I am having a heck of a time getting a notification from Django-postman to a websocket so the other user will know when a message has arrived. I have tried numerous attempts and still am having issues. My websocket is running but I cannot get the message to appear. Any help would be appreciated
If you would like assistance with this, we’ll need to see the relevant code. It would also help if you provided a description of how you’re intending this to work (technically).

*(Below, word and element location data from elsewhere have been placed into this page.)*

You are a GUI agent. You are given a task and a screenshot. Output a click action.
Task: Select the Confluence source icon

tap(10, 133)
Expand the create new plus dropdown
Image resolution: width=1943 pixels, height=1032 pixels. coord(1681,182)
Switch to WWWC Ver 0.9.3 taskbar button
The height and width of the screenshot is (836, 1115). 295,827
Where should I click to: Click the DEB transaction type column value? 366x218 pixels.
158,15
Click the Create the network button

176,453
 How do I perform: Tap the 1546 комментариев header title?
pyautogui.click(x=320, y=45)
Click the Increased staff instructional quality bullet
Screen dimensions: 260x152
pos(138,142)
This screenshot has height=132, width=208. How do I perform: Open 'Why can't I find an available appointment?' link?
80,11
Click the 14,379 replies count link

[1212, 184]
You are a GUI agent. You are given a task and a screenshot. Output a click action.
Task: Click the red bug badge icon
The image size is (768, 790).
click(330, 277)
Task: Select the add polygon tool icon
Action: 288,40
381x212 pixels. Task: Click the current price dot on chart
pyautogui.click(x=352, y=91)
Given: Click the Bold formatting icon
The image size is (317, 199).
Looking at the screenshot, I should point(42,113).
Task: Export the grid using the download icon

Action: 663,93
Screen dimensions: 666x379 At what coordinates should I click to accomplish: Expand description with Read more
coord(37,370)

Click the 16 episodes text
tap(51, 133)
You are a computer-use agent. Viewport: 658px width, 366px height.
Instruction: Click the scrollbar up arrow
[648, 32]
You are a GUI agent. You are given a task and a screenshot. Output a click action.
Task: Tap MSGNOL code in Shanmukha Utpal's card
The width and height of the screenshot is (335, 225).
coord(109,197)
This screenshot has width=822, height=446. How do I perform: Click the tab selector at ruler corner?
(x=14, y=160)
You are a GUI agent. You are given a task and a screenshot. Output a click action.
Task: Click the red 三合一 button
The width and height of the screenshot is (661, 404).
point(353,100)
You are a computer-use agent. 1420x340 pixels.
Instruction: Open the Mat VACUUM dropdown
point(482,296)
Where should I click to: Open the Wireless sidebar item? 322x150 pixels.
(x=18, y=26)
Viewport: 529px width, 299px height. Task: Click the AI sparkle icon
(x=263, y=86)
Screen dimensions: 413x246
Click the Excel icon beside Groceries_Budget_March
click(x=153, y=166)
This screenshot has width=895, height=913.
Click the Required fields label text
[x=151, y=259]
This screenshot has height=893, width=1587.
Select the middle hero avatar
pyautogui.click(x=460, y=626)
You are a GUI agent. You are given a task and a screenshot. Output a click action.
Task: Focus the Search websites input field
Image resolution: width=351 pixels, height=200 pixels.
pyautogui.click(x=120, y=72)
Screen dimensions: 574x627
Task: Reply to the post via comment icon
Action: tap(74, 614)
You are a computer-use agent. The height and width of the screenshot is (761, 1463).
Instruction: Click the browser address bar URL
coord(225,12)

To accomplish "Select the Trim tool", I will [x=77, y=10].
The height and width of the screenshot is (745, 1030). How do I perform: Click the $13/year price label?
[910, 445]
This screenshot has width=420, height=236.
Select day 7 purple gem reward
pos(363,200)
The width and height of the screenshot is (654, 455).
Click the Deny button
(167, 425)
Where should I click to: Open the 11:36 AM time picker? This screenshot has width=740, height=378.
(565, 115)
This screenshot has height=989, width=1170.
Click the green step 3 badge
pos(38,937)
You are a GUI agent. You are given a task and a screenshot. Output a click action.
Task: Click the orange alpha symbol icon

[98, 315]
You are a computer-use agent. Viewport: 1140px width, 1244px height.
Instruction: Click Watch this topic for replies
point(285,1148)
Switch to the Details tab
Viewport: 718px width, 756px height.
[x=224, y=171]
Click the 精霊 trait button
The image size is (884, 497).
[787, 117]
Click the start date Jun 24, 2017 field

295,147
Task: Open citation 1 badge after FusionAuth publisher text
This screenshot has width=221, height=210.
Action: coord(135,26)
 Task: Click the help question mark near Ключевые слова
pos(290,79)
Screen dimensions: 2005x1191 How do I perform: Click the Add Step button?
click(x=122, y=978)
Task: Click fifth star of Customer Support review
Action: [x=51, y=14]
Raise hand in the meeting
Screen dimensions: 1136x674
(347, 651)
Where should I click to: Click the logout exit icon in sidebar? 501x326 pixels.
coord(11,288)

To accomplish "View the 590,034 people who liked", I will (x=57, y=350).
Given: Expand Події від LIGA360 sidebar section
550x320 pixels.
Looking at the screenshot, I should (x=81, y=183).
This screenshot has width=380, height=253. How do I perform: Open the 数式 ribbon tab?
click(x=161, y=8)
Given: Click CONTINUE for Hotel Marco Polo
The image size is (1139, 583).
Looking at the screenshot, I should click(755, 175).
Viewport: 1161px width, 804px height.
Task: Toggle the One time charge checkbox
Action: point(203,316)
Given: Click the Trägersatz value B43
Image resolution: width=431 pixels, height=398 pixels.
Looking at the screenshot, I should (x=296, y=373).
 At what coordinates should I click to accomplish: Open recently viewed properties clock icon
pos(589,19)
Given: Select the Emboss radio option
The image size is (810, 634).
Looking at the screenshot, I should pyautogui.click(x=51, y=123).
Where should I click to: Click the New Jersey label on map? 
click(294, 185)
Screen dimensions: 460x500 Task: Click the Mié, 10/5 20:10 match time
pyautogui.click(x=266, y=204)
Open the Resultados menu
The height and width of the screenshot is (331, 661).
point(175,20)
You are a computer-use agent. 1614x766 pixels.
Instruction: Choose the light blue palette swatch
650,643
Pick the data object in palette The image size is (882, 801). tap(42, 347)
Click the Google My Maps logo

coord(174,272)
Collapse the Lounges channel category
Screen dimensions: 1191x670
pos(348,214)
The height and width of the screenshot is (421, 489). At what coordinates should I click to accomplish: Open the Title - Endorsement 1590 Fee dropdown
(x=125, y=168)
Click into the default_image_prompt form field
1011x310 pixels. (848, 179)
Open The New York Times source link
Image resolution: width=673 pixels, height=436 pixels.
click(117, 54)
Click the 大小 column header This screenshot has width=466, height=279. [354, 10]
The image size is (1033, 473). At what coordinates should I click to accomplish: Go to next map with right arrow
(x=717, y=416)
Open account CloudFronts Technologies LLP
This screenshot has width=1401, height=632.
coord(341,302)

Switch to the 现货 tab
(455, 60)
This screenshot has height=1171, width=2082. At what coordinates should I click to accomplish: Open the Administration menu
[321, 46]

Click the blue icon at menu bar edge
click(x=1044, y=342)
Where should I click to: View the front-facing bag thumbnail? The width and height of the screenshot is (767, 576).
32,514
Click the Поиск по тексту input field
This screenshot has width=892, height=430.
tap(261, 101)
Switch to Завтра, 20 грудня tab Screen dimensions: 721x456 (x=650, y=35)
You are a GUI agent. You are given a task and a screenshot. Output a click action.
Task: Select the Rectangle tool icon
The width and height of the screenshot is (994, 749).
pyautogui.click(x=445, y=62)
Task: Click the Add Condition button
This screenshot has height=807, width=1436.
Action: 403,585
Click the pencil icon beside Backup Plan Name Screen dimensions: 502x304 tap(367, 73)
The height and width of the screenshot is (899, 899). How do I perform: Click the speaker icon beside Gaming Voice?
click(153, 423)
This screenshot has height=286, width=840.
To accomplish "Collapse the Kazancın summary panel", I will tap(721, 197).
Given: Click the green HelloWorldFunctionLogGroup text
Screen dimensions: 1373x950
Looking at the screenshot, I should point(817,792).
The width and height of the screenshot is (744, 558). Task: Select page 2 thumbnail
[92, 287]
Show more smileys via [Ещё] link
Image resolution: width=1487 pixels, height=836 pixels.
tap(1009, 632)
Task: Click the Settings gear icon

thanks…i am fairly new to this, so if you will bear with me. What parts of the code do you need to see?
My overall project is a multi-app, one of which is Django-Postman. as you know it is a simple in-app project. What i am attempting to have happen, is when one of my users sends a message from the postman app, the receiver gets a toast-like message on screen, showing a simply message like “bob sent a message” or “harry replied to your message”. My entire project is on a closed intranet, with extremely limited access… so i am having to develop this and switch back and forth between networks…
The initial code we’d need to see then is whatever code you’ve written that, when you send a message through Django-postman, also sends a message to the channels layer to provide this notification.
this is from my views.py:
channel_layer = get_channel_layer()
def send_notification(message):
# This will print the message to the console
print(f"Sending message: {message}")
# This will send the message to the client.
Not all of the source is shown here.